Trans-Tasman Oaks winner retired

Pennyweka winning the Group 1 New Zealand Oaks (2400m). Photo: Race Images – Peter Rubery

A year is a long time in racing and in 2023 the connections of Pennyweka experienced it all.

The daughter of Satono Aladdin took her seventy-strong The Galloping Wekas Jazweka Syndicate on a whirlwind ride in autumn, winning the Group 1 New Zealand Oaks (2400m) at Trentham before crossing the Tasman to claim the Group 1 Australian Oaks (2400m) at Randwick.

But the wheels came off their fairytale ride in spring when she finished 13th in the Group 1 Tarzino Trophy (1400m) and seventh in the Group 3 Metric Mile (1600m) at Awapuni a month later, which would prove to be the last outing of her racing career.

“After her last run at Manawatu in the mud and the slush, she didn’t recover quite as well as we expected her to. After a while we scoped her and she was found to have an epiglottic entrapment, which got ulcerated and very enlarged,” said trainer Jim Wallace, who bred Pennyweka in partnership with his brother Les.

“We sent her through to the Waikato Equine people who did a surgical procedure which they expected to take care of it, but it wasn’t as successful as we would like it to be.
“She couldn’t race to the level that she had before so the decision was made in consultation with the vets to call time.

“She has been a good mare and won a couple of Group Ones and had a couple of Group placings, so she has got plenty of good credentials as a broodmare.”

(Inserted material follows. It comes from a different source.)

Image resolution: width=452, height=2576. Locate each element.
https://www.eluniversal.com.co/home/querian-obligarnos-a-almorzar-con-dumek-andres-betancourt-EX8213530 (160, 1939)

Pennyweka retires as the winner of three of her 12 starts and more than $1.1 million in prizemoney, with her Oaks victories being supported by placings in the Group 2 Lowland Stakes (2100m), Group 3 Wellington Stakes (1600m), and Group 3 Desert Gold Stakes (1600m).

Pennyweka’s win in the New Zealand Oaks was particularly sentimental for the Wallace family, who had gathered to celebrate the life of Madeleine Wallace, the late wife of Jim and Mary’s son David, at Ardsley Stud, and a day after Jim and Les’ mother, Margaret, died.

“The day at Trentham in itself was really special because of the circumstances surrounding it with the family, that was an absolute magic day,” Wallace said.

Initially not intending to head across the Tasman with his charge, Wallace quickly changed his mind a couple of days after Pennyweka’s New Zealand Oaks victory, and he is glad he did.

“I had declined the opportunity to make the second payment for the (Australian) Oaks before she ran at Wellington because I thought win, lose or draw she probably would have had enough,” he said.

“On the Monday following (her New Zealand Oaks win) she had a bit of a trot around and the girl that rides all the work for me, Vania Mason, came back and said she was better that day than she was on Friday.

“After a couple of days, we had a consult with the syndicate, made the payment, went to Sydney and the rest is history.

“Any time you can take something over to Australia is great. It had been a long time since I had one good to go. It was really satisfying.”

Wallace also enjoyed the atmosphere her sizeable syndicate brought to her races.

“They were magic,” he said. “I didn’t have a lot to do with the syndicate, my sister-in-law (Janine) runs those syndicates and she does a wonderful job with them. We had them all here the day after we got back from Australia. They were a fantastic group to deal with, they were so enthusiastic. They are all devastated with the news, but racing is a fickle business.”

The focus will now turn towards her future broodmare career, but Wallace said he and Les have yet to decide whether to breed from her themselves or accept one of the many offers on the table from several interested international breeders.

“We haven’t discussed that (future) as such yet,” he said. “There has been a huge amount of interest in her from commercial breeders throughout Australasia and further afield, but we will worry about that in the New Year. Les is away, so when he comes back we will have a sit down and talk about it and make some decisions.”

While the curtain has come down on the racing career of Pennyweka, the Wallaces still have plenty to look forward to from her family.

“We have got a half-brother going to the Karaka sales and the mare is safely in-foal to Satono Aladdin again, so there is a bit to look forward to,” he said.

Pennyweka’s half-brother will go through their Ardsley Stud draft at Karaka as lot 483, and Wallace said he is a more impressive type than his Group One-winning sibling.

“Looking at him physically, he is a much better type than she is. She is a pretty plain mare than can run like hell,” Wallace said.

“He is a very nice colt and is a strong, powerful and correct animal. Indications are that he should be able to run, he is a really nice horse.”

With the year quickly coming to an end, Wallace is taking the time to reflect on the highs and lows it has brought, and the thrill a homebred mare has brought to him, his family, and her sizeable syndicate.

“It has been a great ride,” he said.